Supernova-scope for the Direct Search of Supernova Axions

by Koichi Hamaguchi (University of Tokyo)


This talk is based on our recent work [arxiv:2008.03924]. If a supernova explosion occurs within a few hundred parsecs from the Earth, a huge number of axions, in addition to neutrinos, may arrive at the Earth. We discuss the prospect of detecting those supernova axions by an axion helioscope. With the help of a pre-supernova neutrino alert system, it is possible to point a helioscope at an exploding supernova in advance. The supernova axions can then be detected by a gamma-ray detector installed at the end of the helioscope.

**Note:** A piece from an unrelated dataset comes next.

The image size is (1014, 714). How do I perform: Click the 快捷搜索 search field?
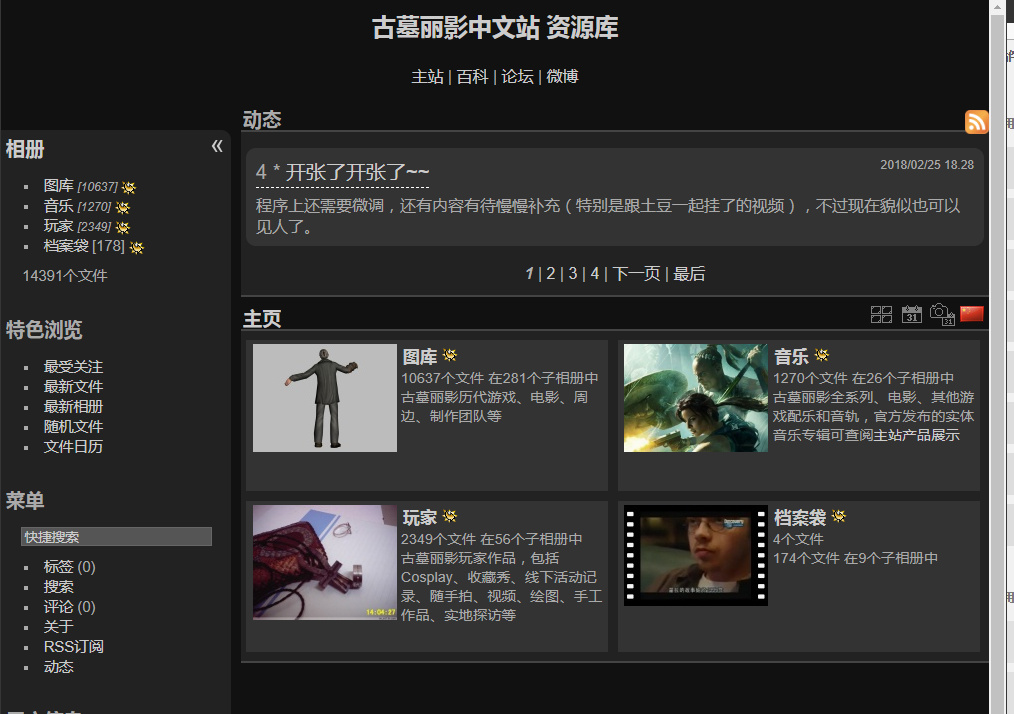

We call such a detection system an axion supernova-scope (SNscope). We propose a conceptual design for an axion SNscope, where the gamma-ray detector is installed at the opposite end to the X-ray detector for the solar axion. It still functions as an axion helioscope during the normal operation time, and once a pre-SN neutrino alert is received, the scope is temporarily turned around and targeted to a SN candidate, waiting for the supernova axions. We estimate the sensitivity of supernova axion detection and find that SNscopes based on the next-generation axion helioscopes, such as IAXO, have potential to explore the invisible axions and to test the axion interpretation of stellar cooling anomalies. (If I have time, I may also mention a related work [arXiv:2012.02508] on the inverse Primakoff scattering of axions.)